New Johnny Carson Biography Slams Late Comedian

Johnny Carson was a miserable soul and unloving dad according to a new biography by Henry Bushkin. Bushkin was Carson’s attorney and manager for dozens of years. The book is very uncomplimentary to Carson and shows a side of him that many of us never knew existed.
* Was so miserable at the top of his game that he constantly “questioned his own ability to have happiness in his life.”
* Enjoyed the use of a 10,000-square-foot penthouse with a private pool at Caesars Palace when he played Vegas and routinely entertained the “18 beautiful girls in the chorus line that opened his act . . . and he was certainly involved with some of them.”
* Refused to visit his son, Rick, when he was committed to Bellevue with severe emotional problems. “The kid was there for 4½ months and he never went. I had to take care of everything and was there almost every day. Rick [who died in a car crash in 1991] was a lovely human being.”

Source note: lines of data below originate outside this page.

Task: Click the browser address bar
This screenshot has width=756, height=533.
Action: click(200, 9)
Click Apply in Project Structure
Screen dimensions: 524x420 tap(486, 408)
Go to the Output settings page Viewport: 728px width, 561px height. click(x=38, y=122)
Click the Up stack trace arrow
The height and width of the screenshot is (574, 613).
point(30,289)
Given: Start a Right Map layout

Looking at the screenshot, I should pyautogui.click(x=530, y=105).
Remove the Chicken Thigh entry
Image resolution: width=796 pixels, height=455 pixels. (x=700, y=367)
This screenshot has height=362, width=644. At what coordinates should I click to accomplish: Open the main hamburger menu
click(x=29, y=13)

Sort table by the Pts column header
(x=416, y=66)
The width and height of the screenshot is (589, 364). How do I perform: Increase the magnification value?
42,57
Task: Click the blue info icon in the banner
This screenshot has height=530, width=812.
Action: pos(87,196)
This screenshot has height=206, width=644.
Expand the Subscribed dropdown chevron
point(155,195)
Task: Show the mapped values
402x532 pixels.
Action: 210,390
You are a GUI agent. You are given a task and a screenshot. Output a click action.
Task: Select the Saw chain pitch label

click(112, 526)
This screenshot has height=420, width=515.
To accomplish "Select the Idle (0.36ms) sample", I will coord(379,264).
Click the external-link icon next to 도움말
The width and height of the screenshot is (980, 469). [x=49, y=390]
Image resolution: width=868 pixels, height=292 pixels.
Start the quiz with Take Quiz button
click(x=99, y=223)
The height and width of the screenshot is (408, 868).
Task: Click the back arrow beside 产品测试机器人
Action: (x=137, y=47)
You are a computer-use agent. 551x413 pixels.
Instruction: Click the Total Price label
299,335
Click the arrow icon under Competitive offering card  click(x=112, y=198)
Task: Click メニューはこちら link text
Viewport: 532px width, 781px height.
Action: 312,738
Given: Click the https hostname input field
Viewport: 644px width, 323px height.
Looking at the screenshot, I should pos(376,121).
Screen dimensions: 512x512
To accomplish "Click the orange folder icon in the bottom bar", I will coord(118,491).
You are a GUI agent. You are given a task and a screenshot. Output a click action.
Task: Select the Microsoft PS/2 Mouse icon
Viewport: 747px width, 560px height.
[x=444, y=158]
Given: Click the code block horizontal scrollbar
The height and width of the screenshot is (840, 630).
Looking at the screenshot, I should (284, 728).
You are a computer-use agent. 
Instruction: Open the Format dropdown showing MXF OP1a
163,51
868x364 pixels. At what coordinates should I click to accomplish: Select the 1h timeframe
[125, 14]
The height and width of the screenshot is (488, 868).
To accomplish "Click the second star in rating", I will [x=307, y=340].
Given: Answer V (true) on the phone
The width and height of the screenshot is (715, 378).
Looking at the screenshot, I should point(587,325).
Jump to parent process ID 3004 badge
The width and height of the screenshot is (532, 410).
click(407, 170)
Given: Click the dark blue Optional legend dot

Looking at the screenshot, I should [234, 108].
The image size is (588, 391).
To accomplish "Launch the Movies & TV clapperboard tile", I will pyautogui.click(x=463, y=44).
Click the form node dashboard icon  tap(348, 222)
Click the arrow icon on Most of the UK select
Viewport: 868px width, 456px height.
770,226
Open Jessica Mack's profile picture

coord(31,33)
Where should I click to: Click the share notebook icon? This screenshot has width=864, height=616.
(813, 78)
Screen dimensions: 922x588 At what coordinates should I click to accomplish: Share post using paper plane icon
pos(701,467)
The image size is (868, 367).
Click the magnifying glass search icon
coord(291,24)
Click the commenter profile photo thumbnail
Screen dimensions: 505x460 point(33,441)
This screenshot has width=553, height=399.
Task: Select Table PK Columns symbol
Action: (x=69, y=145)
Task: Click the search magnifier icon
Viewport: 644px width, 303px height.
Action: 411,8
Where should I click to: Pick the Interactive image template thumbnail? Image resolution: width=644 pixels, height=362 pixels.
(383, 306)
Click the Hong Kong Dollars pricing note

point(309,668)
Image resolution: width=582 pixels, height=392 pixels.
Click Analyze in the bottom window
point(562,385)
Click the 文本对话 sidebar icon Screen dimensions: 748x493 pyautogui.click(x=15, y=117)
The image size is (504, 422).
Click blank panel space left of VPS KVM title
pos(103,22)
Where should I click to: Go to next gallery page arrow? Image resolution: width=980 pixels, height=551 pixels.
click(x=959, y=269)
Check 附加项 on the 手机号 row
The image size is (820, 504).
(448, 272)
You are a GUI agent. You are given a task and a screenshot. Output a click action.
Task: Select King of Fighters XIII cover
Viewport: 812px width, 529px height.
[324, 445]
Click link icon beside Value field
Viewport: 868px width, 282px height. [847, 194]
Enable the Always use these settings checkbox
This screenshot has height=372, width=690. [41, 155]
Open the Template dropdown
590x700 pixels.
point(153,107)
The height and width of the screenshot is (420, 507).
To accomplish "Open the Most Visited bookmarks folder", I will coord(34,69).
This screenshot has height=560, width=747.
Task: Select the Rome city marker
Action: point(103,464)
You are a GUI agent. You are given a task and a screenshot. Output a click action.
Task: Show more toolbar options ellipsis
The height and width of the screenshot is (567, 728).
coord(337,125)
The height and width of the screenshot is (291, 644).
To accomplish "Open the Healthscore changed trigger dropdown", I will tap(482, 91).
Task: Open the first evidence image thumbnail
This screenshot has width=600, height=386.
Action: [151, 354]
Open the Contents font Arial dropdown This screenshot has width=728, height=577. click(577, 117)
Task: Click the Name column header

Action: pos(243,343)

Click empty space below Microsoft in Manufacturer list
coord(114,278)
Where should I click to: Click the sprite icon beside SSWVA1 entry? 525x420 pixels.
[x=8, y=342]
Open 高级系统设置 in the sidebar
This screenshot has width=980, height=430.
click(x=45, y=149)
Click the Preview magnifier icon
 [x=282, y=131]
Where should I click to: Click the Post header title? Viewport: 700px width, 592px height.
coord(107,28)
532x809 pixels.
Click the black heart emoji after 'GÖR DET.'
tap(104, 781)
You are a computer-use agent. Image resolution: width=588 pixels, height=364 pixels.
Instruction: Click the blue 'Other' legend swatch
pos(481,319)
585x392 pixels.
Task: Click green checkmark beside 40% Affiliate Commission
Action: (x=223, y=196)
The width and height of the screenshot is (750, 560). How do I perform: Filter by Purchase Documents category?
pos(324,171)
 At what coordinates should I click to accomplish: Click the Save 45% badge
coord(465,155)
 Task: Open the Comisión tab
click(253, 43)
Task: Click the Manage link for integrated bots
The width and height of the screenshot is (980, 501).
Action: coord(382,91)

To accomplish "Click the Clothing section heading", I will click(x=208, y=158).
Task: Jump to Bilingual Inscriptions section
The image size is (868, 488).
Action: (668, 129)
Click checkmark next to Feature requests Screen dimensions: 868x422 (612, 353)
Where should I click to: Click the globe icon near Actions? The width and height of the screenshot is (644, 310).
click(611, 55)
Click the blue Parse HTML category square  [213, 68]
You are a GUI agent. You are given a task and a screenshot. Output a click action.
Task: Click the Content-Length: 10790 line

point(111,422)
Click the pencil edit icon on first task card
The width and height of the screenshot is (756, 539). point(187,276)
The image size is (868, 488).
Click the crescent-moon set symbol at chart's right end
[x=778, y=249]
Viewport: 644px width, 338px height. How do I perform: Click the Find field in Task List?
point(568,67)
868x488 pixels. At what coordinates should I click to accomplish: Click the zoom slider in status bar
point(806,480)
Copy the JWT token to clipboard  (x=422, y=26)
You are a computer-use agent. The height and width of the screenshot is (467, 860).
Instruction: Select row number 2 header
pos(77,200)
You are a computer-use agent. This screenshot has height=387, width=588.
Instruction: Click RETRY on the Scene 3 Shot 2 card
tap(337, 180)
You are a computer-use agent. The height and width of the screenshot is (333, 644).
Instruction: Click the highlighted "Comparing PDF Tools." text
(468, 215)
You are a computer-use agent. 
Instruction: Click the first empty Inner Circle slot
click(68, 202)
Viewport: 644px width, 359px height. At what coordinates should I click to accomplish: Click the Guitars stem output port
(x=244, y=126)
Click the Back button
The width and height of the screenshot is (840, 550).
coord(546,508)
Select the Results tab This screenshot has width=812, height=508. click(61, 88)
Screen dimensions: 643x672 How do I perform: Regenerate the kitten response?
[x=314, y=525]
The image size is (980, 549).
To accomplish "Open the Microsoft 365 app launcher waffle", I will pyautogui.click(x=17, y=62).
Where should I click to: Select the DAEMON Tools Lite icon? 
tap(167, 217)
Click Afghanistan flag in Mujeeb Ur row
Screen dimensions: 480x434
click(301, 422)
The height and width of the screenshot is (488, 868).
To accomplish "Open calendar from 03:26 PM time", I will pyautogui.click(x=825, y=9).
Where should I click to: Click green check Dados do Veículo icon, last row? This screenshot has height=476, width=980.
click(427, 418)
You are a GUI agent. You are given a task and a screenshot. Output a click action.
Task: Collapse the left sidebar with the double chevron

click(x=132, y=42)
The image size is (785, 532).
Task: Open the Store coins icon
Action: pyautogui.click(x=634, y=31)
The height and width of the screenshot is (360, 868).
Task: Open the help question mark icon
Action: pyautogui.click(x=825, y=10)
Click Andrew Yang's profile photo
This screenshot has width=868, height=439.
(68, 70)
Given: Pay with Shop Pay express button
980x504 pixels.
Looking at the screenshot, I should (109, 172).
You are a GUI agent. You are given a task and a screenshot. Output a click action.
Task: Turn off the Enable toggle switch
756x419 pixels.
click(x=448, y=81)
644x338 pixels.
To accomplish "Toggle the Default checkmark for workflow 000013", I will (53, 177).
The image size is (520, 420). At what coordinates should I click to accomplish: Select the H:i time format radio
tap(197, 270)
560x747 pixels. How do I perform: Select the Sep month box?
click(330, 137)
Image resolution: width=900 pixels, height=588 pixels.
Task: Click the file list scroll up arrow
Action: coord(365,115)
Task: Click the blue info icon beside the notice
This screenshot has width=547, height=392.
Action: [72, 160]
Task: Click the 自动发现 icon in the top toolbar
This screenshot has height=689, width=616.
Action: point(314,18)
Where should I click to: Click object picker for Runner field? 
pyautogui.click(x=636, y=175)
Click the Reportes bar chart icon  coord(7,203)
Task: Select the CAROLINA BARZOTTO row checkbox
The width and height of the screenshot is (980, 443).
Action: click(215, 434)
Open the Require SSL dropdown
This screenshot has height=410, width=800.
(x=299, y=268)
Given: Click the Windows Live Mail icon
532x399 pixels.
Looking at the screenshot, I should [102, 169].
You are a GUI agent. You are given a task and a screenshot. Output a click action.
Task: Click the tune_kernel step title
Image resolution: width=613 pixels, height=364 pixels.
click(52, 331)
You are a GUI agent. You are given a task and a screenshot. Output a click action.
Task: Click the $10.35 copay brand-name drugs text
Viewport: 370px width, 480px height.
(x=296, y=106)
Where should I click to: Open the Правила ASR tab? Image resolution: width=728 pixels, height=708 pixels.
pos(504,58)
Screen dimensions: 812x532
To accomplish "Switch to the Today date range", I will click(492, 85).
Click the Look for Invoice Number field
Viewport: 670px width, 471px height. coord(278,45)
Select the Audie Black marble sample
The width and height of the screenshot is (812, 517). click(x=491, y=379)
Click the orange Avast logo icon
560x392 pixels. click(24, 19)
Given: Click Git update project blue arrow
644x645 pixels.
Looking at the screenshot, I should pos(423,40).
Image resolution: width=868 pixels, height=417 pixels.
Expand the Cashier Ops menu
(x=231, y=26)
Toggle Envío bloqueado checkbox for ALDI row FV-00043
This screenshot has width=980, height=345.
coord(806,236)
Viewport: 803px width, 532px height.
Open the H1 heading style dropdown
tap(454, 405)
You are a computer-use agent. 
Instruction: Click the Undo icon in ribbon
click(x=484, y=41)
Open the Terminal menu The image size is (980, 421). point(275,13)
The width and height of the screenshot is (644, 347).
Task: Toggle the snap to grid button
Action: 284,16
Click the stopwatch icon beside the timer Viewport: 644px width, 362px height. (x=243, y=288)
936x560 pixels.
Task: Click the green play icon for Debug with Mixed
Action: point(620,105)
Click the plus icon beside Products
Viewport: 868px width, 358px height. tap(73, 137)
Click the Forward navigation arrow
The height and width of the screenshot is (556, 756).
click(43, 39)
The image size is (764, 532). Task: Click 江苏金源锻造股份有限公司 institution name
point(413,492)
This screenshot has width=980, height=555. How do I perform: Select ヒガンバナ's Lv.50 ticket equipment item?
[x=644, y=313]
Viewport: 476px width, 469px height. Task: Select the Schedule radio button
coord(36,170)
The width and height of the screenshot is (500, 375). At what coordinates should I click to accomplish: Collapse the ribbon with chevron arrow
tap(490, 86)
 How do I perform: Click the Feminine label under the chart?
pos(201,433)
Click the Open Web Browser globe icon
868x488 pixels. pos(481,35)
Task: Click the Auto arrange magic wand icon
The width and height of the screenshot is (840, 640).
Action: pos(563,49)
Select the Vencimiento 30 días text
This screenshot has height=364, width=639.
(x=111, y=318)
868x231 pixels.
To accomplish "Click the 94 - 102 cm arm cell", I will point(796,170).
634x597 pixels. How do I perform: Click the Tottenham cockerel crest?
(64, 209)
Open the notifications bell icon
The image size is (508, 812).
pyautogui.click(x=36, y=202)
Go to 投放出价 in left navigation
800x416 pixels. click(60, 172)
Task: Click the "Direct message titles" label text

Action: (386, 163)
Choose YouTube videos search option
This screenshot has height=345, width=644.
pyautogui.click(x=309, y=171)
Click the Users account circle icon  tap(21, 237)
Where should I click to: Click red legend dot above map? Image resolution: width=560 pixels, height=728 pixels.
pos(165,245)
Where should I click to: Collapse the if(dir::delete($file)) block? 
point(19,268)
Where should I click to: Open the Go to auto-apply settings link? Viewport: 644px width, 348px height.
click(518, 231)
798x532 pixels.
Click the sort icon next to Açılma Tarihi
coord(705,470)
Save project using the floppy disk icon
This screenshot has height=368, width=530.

* Abandoned many of his closest friends, including Bushkin, who says, “At one time we did everything together. At the end, he treated me like everybody else – like I didn’t exist. At the end, it was like I was an irritant. In many respects, he was the saddest guy I ever knew.”
Bushkin mentions it, as well as my wife to me many times, that comedians are often dark and troubled souls with many personal issues they battle. It should be no real surprise that this was true with Carson as well. Comedians usually use comedy to help deal with and exhaust many of their own demons.